PostPosted: Sun Aug 29, 2010 5:28 am    Post subject: Reply with quote

Horangibem (tigersnake) is non-poisonous, the equivalent of a Canadian garter snake (though they don't look the same). They live on paddies and eat the frogs and insects there. Farmers are against snakes and kill them with a hoe, probably only the vipers though.

In Cholla I came across some Korean men who'd stopped their car to tease a snake that reared and had a flange either side of its head which became a hood when pissed off. A Korean woman sat in the car, scared or disgusted. The men teased it with sticks. It was about five feet long. I'm not sure the name of it but it looked and behaved like a viper. Returning along that road I found the snake dead; perhaps they had killed it (likely). Black back with an orange belly.
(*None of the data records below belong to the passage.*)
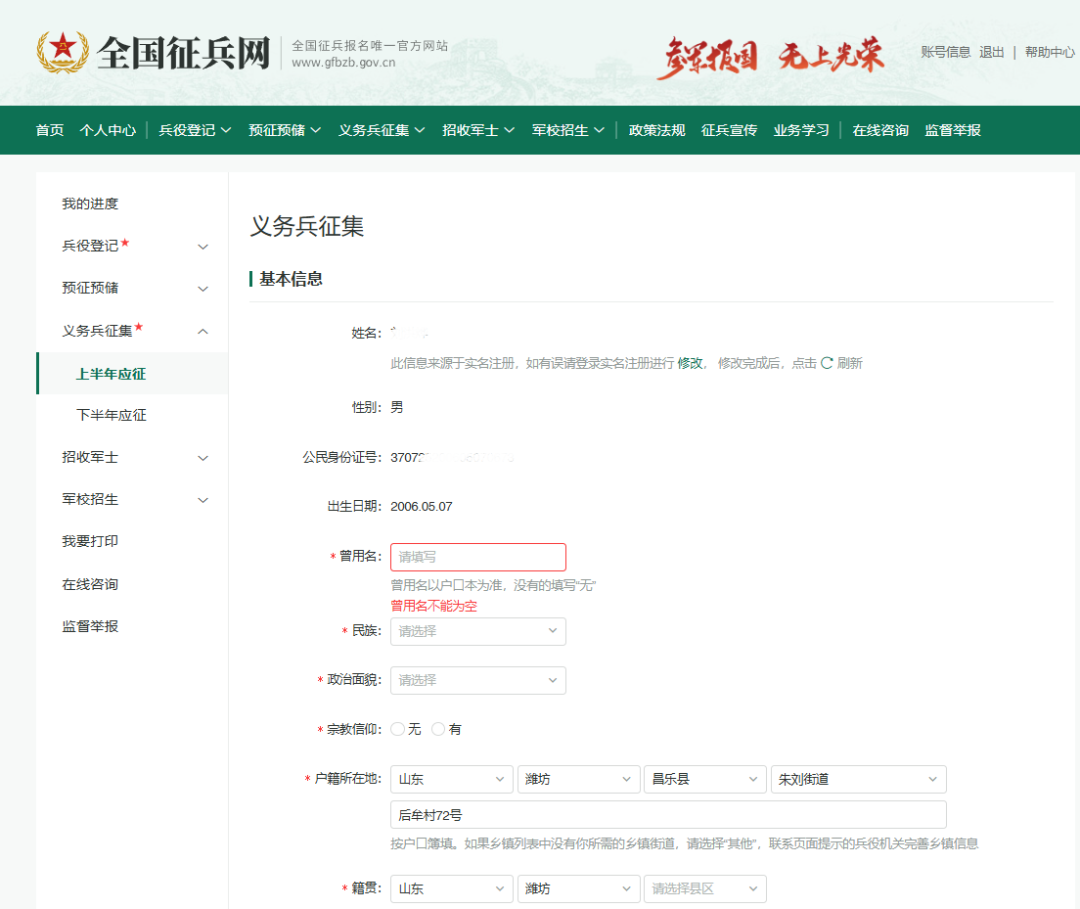Viewport: 1080px width, 909px height.
Task: Select 无 for religious belief
Action: coord(398,729)
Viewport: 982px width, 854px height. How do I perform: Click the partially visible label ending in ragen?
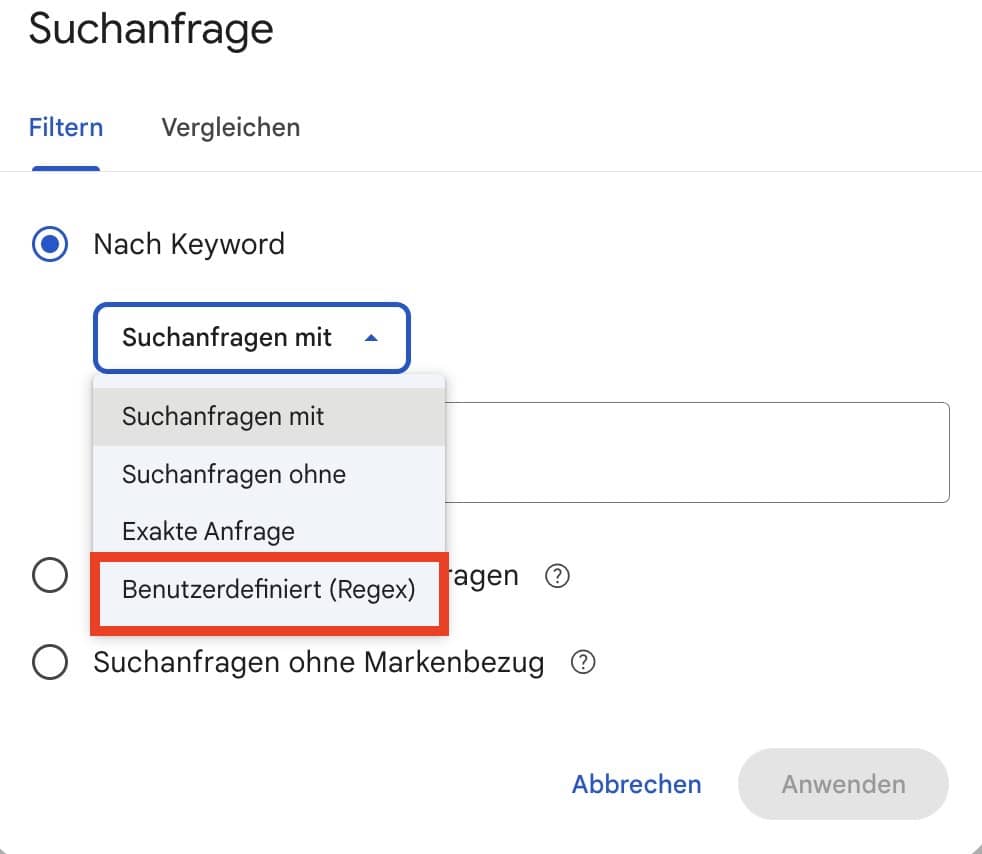click(483, 576)
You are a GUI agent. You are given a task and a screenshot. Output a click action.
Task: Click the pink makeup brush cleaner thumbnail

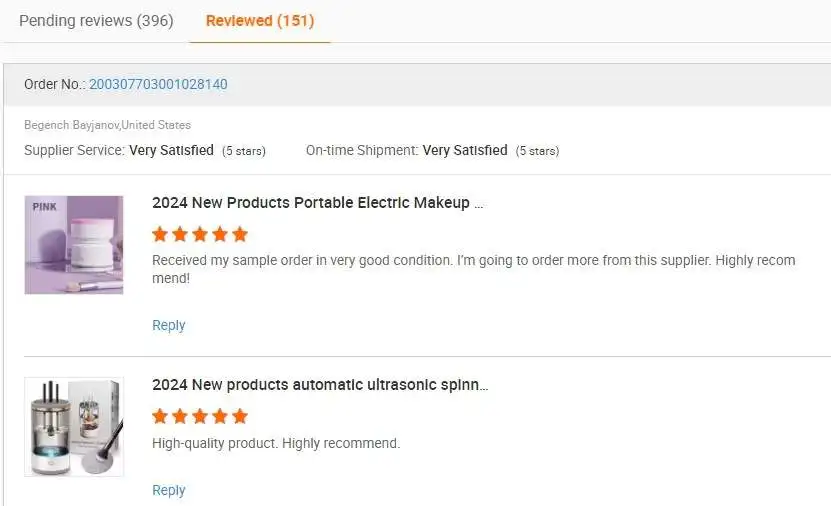coord(74,245)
Only time I saw one like that.

I asked kids about snakes at this time (middle school hagwon 'free talking', two guys) and they said that it was more common in previous years to catch snakes to sell to make snake wine. A kind of net set up that allowed snakes to go in (like a corral) but not out. Some days later the snake-trapper collects all the snakes. It was a panel net/web set up like a set of walls about a foot high, all connected. Not sure how the snakes got in but they sure couldn't get out.

I'm more familiar with, and have seen more of, the vipers around Chirisan and (you were asking about locating yourself to live and work in a snake populated area) saw them on the mountain roads as either roadkill or living. The camo leaf pattern would be more green on some, more gray on others. Chirisan also had a kind of wildcat (I saw as roadkill), which looks like a houscat with lynx pointed ears and leopard spots on a white chest and brown/black ticked-haired body colour.

I saw the same viper in the wooded mount-hills on Goje island. They coil into a cone/pyramid with the head nestled up top ready to spring remaining completely immobile, not even blinking. Very dangerous. Almost stepped on one coiled, almost sat too close beside one coiled. Both times it freaked me out. Their colour pattern is very effective camoflage, brown, black and grey. Like forest floor litter of dead leaves.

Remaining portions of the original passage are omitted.